■ **Problem to work on**: Reproduce the entries below word for word, keeping every line in its original order and form.

■ **Data in this exercise**:
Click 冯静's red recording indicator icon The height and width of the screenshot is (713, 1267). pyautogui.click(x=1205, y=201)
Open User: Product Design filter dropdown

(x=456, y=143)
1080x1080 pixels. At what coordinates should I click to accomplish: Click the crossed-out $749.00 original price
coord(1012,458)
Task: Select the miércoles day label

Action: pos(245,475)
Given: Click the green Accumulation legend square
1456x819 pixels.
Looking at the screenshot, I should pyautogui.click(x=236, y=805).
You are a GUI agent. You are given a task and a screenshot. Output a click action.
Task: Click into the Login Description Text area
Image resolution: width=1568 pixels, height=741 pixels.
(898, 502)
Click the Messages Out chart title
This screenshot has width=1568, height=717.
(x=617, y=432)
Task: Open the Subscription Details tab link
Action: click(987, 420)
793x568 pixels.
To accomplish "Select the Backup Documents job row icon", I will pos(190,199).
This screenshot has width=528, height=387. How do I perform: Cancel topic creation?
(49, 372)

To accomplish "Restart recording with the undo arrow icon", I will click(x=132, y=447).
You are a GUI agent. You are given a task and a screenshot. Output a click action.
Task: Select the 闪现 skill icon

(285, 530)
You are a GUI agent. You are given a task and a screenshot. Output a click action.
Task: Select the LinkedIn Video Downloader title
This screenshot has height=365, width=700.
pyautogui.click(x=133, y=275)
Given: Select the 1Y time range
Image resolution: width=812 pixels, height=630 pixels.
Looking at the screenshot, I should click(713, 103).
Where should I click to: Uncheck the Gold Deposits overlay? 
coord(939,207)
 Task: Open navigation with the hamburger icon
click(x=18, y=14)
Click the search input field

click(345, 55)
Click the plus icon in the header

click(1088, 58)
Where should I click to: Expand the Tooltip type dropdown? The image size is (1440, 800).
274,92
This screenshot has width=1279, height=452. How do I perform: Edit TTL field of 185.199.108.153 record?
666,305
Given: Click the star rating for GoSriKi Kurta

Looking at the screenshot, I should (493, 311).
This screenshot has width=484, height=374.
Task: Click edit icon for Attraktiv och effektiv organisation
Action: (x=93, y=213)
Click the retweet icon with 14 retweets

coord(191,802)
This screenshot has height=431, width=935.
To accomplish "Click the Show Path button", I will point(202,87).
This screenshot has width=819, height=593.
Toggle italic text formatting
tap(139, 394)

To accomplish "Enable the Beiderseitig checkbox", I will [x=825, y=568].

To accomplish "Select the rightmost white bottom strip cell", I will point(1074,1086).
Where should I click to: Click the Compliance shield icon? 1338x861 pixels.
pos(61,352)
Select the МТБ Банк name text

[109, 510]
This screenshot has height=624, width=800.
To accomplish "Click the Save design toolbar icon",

■ **Solution**:
Click 冯静's red recording indicator icon The height and width of the screenshot is (713, 1267). pyautogui.click(x=1205, y=201)
Open User: Product Design filter dropdown

(x=456, y=143)
1080x1080 pixels. At what coordinates should I click to accomplish: Click the crossed-out $749.00 original price
coord(1012,458)
Task: Select the miércoles day label

Action: pos(245,475)
Given: Click the green Accumulation legend square
1456x819 pixels.
Looking at the screenshot, I should pyautogui.click(x=236, y=805).
You are a GUI agent. You are given a task and a screenshot. Output a click action.
Task: Click into the Login Description Text area
Image resolution: width=1568 pixels, height=741 pixels.
(898, 502)
Click the Messages Out chart title
This screenshot has width=1568, height=717.
(x=617, y=432)
Task: Open the Subscription Details tab link
Action: click(987, 420)
793x568 pixels.
To accomplish "Select the Backup Documents job row icon", I will pos(190,199).
This screenshot has width=528, height=387. How do I perform: Cancel topic creation?
(49, 372)

To accomplish "Restart recording with the undo arrow icon", I will click(x=132, y=447).
You are a GUI agent. You are given a task and a screenshot. Output a click action.
Task: Select the 闪现 skill icon

(285, 530)
You are a GUI agent. You are given a task and a screenshot. Output a click action.
Task: Select the LinkedIn Video Downloader title
This screenshot has height=365, width=700.
pyautogui.click(x=133, y=275)
Given: Select the 1Y time range
Image resolution: width=812 pixels, height=630 pixels.
Looking at the screenshot, I should click(713, 103).
Where should I click to: Uncheck the Gold Deposits overlay? 
coord(939,207)
 Task: Open navigation with the hamburger icon
click(x=18, y=14)
Click the search input field

click(345, 55)
Click the plus icon in the header

click(1088, 58)
Where should I click to: Expand the Tooltip type dropdown? The image size is (1440, 800).
274,92
This screenshot has width=1279, height=452. How do I perform: Edit TTL field of 185.199.108.153 record?
666,305
Given: Click the star rating for GoSriKi Kurta

Looking at the screenshot, I should (493, 311).
This screenshot has width=484, height=374.
Task: Click edit icon for Attraktiv och effektiv organisation
Action: (x=93, y=213)
Click the retweet icon with 14 retweets

coord(191,802)
This screenshot has height=431, width=935.
To accomplish "Click the Show Path button", I will point(202,87).
This screenshot has width=819, height=593.
Toggle italic text formatting
tap(139, 394)

To accomplish "Enable the Beiderseitig checkbox", I will [x=825, y=568].

To accomplish "Select the rightmost white bottom strip cell", I will point(1074,1086).
Where should I click to: Click the Compliance shield icon? 1338x861 pixels.
pos(61,352)
Select the МТБ Банк name text

[109, 510]
This screenshot has height=624, width=800.
To accomplish "Click the Save design toolbar icon",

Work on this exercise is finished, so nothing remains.